Watching the postgres log file, I can tell that a lot of cursors get
created without being actually used to do a query. This shows up
because psycopg2 executes a BEGIN when a cursor is created. I haven't
yet looked into where that is happening, but it's extra work the system
is doing for nothing.

=== wiki ===

The current wiki parser design is slow, doing the same large regex over
each line. I think a general redesign to use re.finditer, rather than
line split then re.match, would help improve performance here. However,
post-caching the content would be better. I'm experimenting with
partial caching of the wiki content and have reduced my request timing
on WikiStart from 120ms to 75ms while still getting correct content.
The patch I have doesn't cache macro's unless the macro arguments have
'cache' in them (good for page outline macro, which btw seems to
re-parse the entire page, macros included). There may be other issues
with the approach I have taken, I haven't tested it much. Once I get
further, I might actually pre-process when the wiki page is saved and
stash the result into the database, avoiding the parse in most requests.

== Genshi ==

Use Genshi trunk, some performance gain there.

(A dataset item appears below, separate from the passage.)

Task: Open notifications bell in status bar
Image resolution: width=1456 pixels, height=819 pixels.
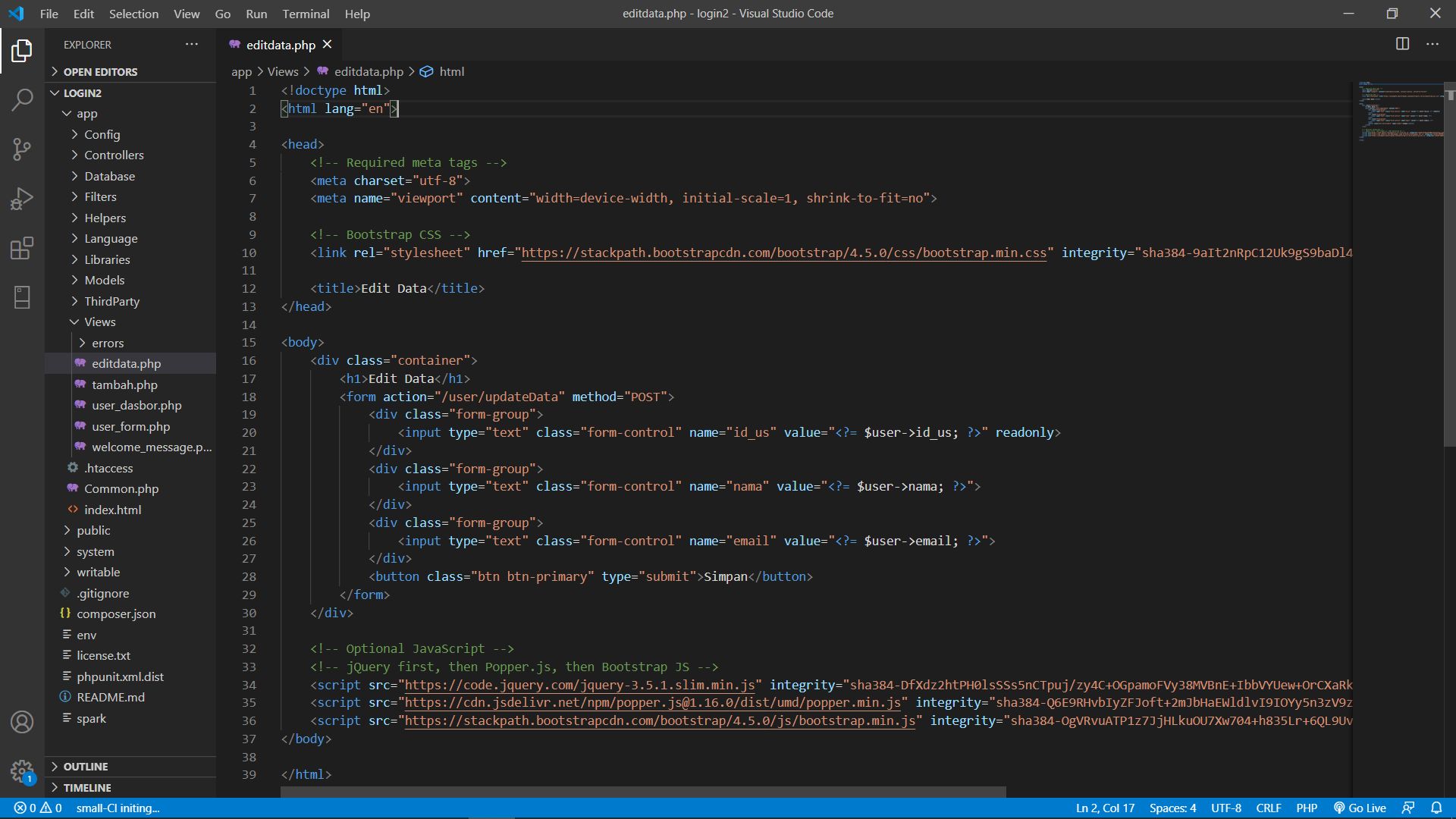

With Genshi, one big win is turning off the whitespace filter, I think I
got around 10ms on a small page, the gain would be larger on larger
pages. I did that by patching trac.web.chrome where there is a call to
stream.render, and adding strip_whitespace=False. While this increases
the file size delivered slightly (and adds a lot of whitespace to the
source view), that can be countered by mod_deflate. The namespace
flattener is another slow filter, but it's necessary.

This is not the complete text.